— MATERIAL TO PROCESS —
+--
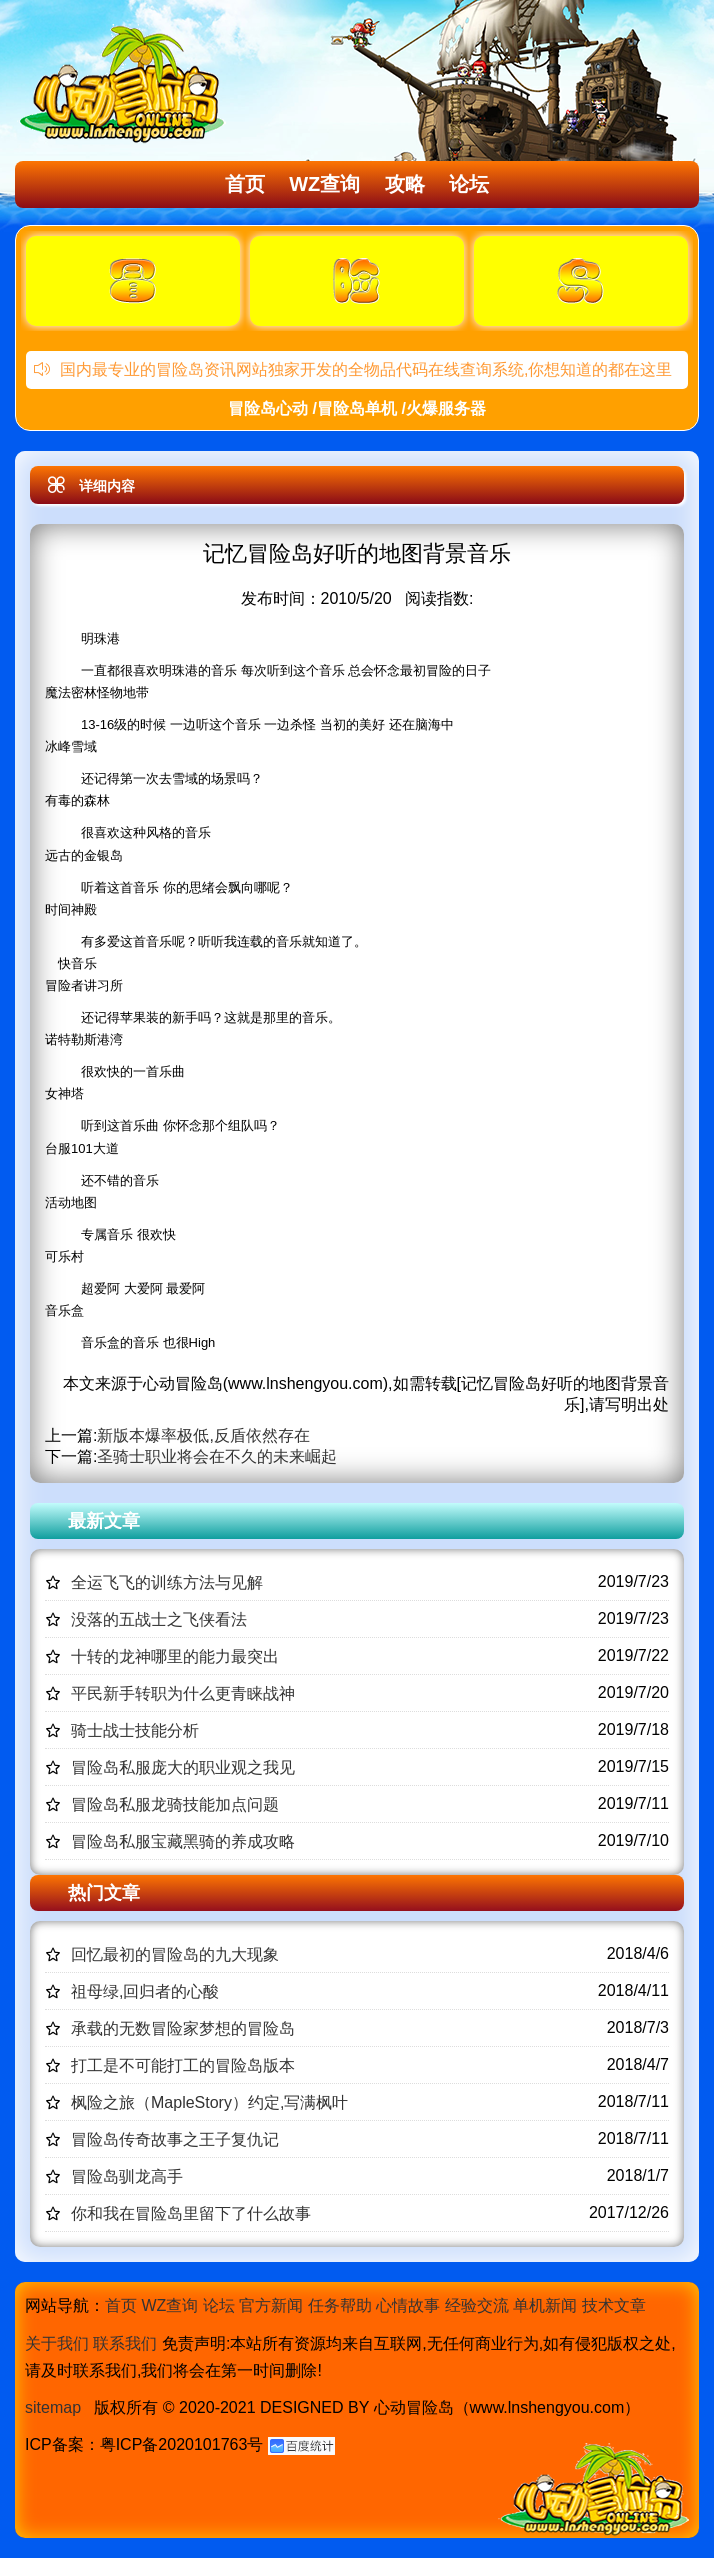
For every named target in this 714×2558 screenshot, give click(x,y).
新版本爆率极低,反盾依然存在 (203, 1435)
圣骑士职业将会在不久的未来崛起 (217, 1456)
+--
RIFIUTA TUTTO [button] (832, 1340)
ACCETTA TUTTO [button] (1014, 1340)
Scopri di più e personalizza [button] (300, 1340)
+--
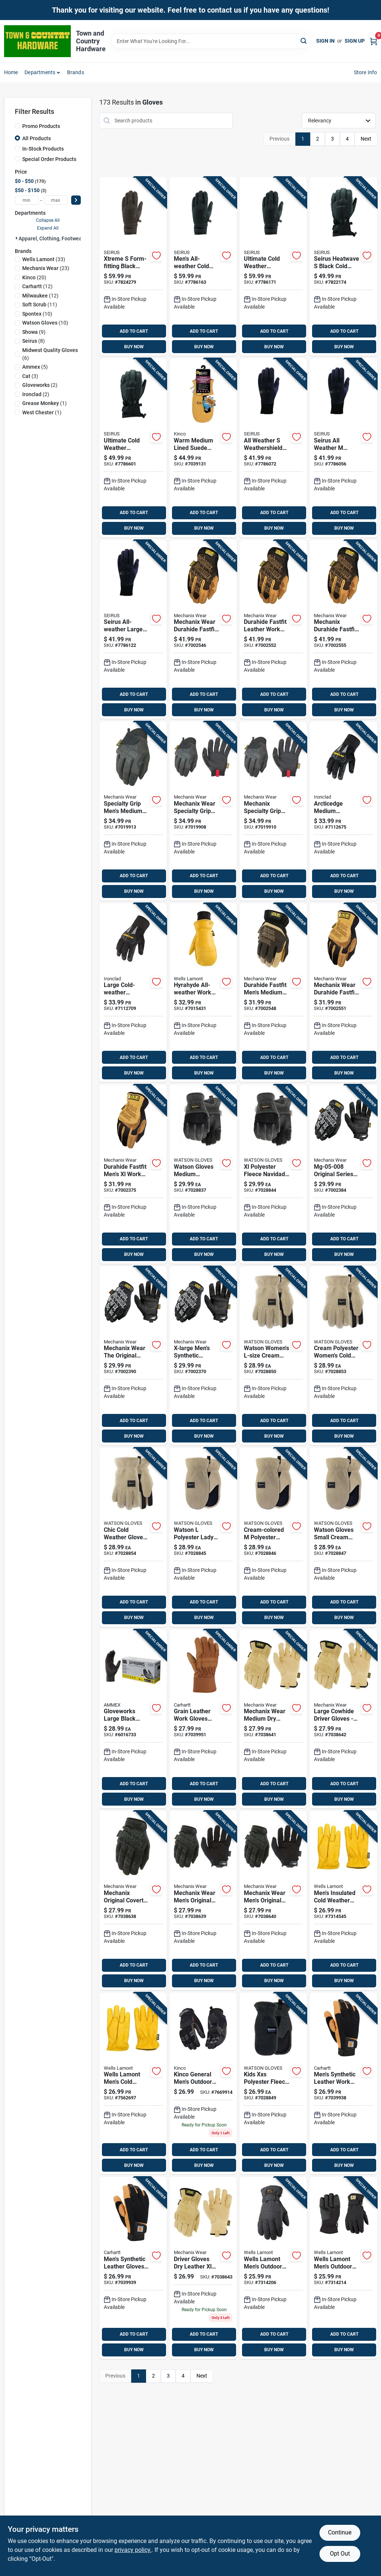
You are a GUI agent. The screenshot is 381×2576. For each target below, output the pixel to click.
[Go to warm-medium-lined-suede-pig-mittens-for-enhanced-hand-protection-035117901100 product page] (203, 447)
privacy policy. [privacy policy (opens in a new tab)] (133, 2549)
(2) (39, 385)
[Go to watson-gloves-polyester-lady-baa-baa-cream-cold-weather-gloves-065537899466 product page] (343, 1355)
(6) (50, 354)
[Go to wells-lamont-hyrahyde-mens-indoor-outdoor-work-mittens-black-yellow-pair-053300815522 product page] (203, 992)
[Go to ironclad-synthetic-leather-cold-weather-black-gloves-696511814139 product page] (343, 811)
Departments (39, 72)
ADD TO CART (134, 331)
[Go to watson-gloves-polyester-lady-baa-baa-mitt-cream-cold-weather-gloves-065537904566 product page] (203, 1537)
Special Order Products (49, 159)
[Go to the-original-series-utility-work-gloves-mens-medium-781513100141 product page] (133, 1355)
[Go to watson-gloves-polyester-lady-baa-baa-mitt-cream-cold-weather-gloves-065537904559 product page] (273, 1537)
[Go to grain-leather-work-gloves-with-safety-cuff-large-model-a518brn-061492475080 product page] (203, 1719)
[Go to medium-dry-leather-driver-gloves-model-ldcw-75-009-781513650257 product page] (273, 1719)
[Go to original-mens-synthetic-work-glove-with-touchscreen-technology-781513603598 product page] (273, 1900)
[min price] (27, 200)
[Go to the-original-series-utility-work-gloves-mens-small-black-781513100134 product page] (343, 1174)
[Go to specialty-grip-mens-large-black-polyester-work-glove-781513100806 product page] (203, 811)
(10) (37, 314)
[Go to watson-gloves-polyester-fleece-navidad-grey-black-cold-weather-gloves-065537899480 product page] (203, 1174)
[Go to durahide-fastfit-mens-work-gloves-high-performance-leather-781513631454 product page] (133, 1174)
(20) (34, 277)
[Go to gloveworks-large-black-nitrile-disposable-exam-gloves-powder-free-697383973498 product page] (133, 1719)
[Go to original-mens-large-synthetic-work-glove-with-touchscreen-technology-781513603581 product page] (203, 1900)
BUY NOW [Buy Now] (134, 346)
+--
— WHAT TO DO —
Copy out the rows exactly as they appear, starting at the line that has "page] (203, 1719)" and stopping after the line that has "page] (133, 1719)".

— EXERCISE RESPONSE —
[Go to grain-leather-work-gloves-with-safety-cuff-large-model-a518brn-061492475080 product page] (203, 1719)
[Go to medium-dry-leather-driver-gloves-model-ldcw-75-009-781513650257 product page] (273, 1719)
[Go to original-mens-synthetic-work-glove-with-touchscreen-technology-781513603598 product page] (273, 1900)
[min price] (27, 200)
[Go to the-original-series-utility-work-gloves-mens-small-black-781513100134 product page] (343, 1174)
[Go to specialty-grip-mens-large-black-polyester-work-glove-781513100806 product page] (203, 811)
(10) (37, 314)
[Go to watson-gloves-polyester-fleece-navidad-grey-black-cold-weather-gloves-065537899480 product page] (203, 1174)
[Go to durahide-fastfit-mens-work-gloves-high-performance-leather-781513631454 product page] (133, 1174)
(20) (34, 277)
[Go to gloveworks-large-black-nitrile-disposable-exam-gloves-powder-free-697383973498 product page] (133, 1719)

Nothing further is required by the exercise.